Start of DATA EXCERPTS
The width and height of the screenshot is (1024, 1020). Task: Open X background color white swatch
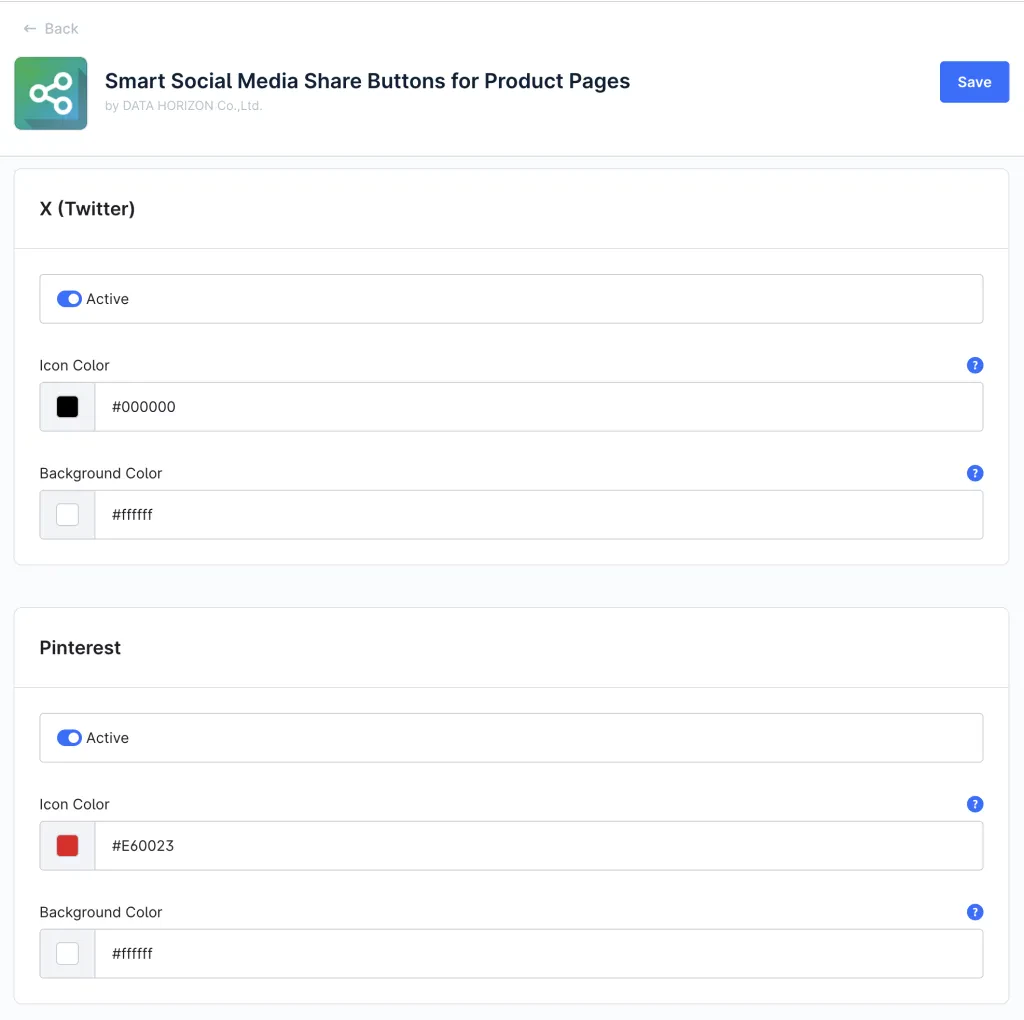pos(67,515)
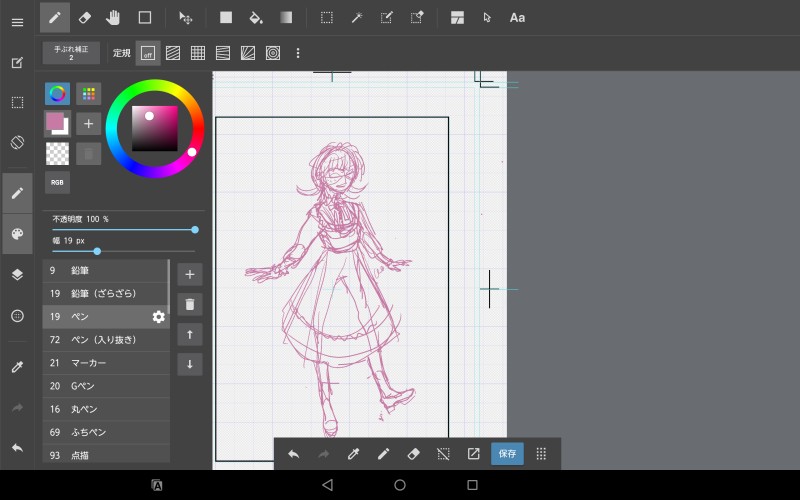Delete the selected brush with trash icon
This screenshot has height=500, width=800.
[189, 304]
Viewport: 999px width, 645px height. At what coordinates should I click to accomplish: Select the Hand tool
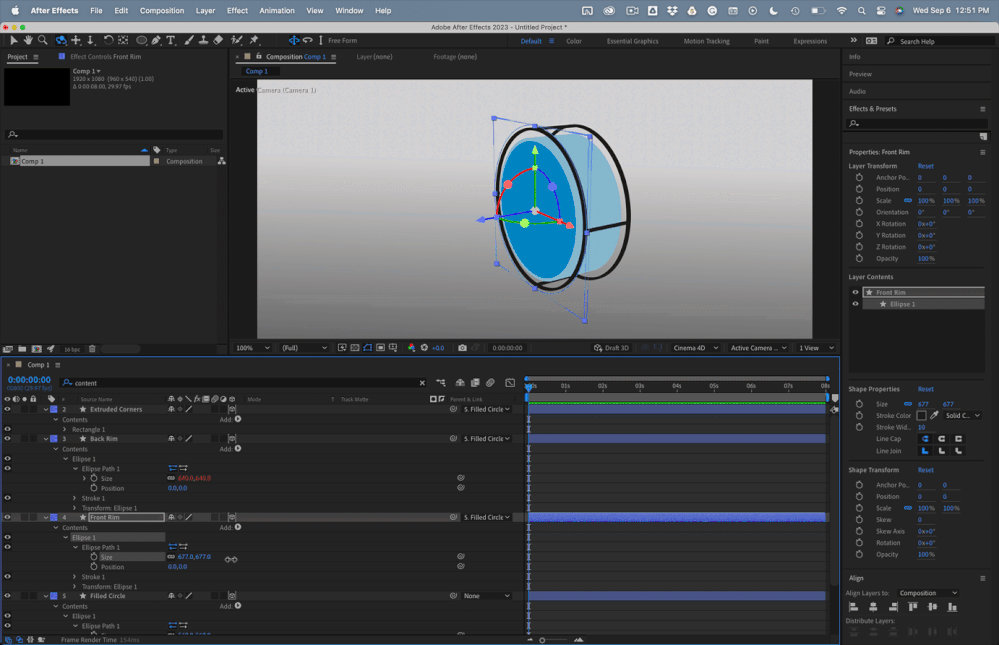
End of DATA EXCERPTS
◆ ASSIGNED TASK: Print every entry exactly; omit the pictures.

◆ TASK ANSWER:
The width and height of the screenshot is (1024, 1020). Task: Open X background color white swatch
pos(67,515)
Delete the selected brush with trash icon
This screenshot has height=500, width=800.
[189, 304]
Viewport: 999px width, 645px height. At what coordinates should I click to accomplish: Select the Hand tool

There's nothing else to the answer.